HepG2 cells (passage 80–83, LGC Standards UK) were seeded directly in a standard E-Plate (96-well, Roche Diagnostics) at a density of 20 000 cells per well and grown in 200 μl EMEM supplemented with 10% FBS, PAA Laboratories for 24 h in an air balanced incubator (5% CO₂, 37 °C) with the cell impedance measured every hour using a standard RT-CES instrument (Acea Biosciences). Following the initial 24 h after seeding the cells were exposed to various concentrations of NP (10–70 μg ml⁻¹) suspended in cell culture media, and their biological status was monitored for further 24 h with the impedance values recorded every hour.

NP uptake determination

HepG2 cells (passage 80–83, LGC Standards) were seeded in a culture dish (24-well microplate, PAA Laboratories) at density of 200 000 cells per well. The cells were grown in 1 ml EMEM supplemented with 10% FBS for 24 h in an air balanced incubator at 5% CO₂, 37 °C. After the initial 24 h incubation, cell culture media was removed and freshly prepared NP suspensions were introduced (1 ml per well, 30 μg ml⁻¹). Cells were incubated for a further 4 h, washed twice with PBS (0.5 ml per well, Sigma-Aldrich), then briefly with trypsin–EDTA solution (0.5 ml per well, Sigma-Aldrich) to remove excess NP weakly associated with cell membrane and harvested with trypsin–EDTA solution for 1 h. Collected cell suspensions/lysates were mineralised using acid supported microwave digestion (Milestone, Analytix) and analysed for the total content of ⁶⁶Zn and ⁶⁸Zn with ICP-MS (Agilent 7700, Postnova) operating in the He mode.
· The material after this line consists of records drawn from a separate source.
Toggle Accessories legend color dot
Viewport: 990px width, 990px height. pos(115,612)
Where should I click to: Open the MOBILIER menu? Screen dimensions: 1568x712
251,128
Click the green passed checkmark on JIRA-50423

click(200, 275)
Inhibition of the NP uptake

HepG2 cells (passage 80–83, LGC Standards) were seeded directly in a standard E-Plate (96-well, Roche Diagnostics) at the density of 20 000 cells per well and grown in 190 μl EMEM supplemented with 10% FBS for 24 h in an air balanced incubator at 5% CO₂, 37 °C with the impedance measurements taken every hour. Following the initial 24 h after seeding, solutions of the following drugs were added to the wells: nocodazole (10 μl, 20 μM final, Sigma-Aldrich), benzamil (10 μl, 50 μM final, Sigma-Aldrich), chloroquine (10 μl, 100 μM final, Sigma-Aldrich) or chlorpromazine (10 μl, 15 μM final, Sigma-Aldrich) and the cells were incubated for 0.5 h with the impedance measured every 5 min. Subsequently, media was removed and the cells were exposed to NP suspended in drugs containing cell culture media (200 μl, 30 μg ml⁻¹) for 4 h with the impedance measured every 0.5 h. After the treatment, NP suspensions were removed and the cells were incubated in fresh cell culture media (200 μl) for an additional 20 h with the cell impedance measured every hour.

Results and discussion

Surface modification of ZnO NP

The ZnO NP with a primary crystal size of 10–30 nm (as specified by the manufacturer and verified with SEM analysis; ESI, Fig. S1†) were functionalised with either 3-aminopropyltrimetoxysilane (APTMS), a loosely bound corona of bovine serum albumin proteins (BSA), or with APTMS followed by covalent attachment of BSA using EDC/sulfo-NHS (schematic representation of different surface functionalities is shown in Fig. 1A). Functionalisation did not affect the semiconductor properties of ZnO NP, whilst only slight shifts in the absorption maxima were observed, due to changes in the refractive index of the surrounding media, as previously reported.¹² The number of ligands attached to the surface of NP (Fig. 1B) was determined with a fluorescent probe for water suspensions of NP (dark bars) or after 24 h incubation in cell culture media containing 10% serum at 37 °C (10% FBS EMEM; light bars). These analysis showed that when suspended in water NP capped with small inorganic molecule APTMS had the highest number of ligands attached to their surface, which based on calculations accounts for ∼90% surface coverage.¹³ NP capped with large proteins (BSA alone or APTMS-BSA) generally had a lower number of ligands on their surfaces, although the NP with loosely bound corona (BSA) had ∼4 times more BSA ligands, suggesting the formation of multiple layers. As expected, only background levels of ligands were measured on the surface of plain NP. After 24 h in cell culture media, there was ∼27-fold increase in the number of ligands attached to the surface of plain NP, as they adsorbed constituents from the media. The number of ligands on the surface of NP capped with APTMS and APTMS-BSA remained stable, while the NP capped with BSA alone underwent an approximately 4-fold reduction in the number of ligands on their surface.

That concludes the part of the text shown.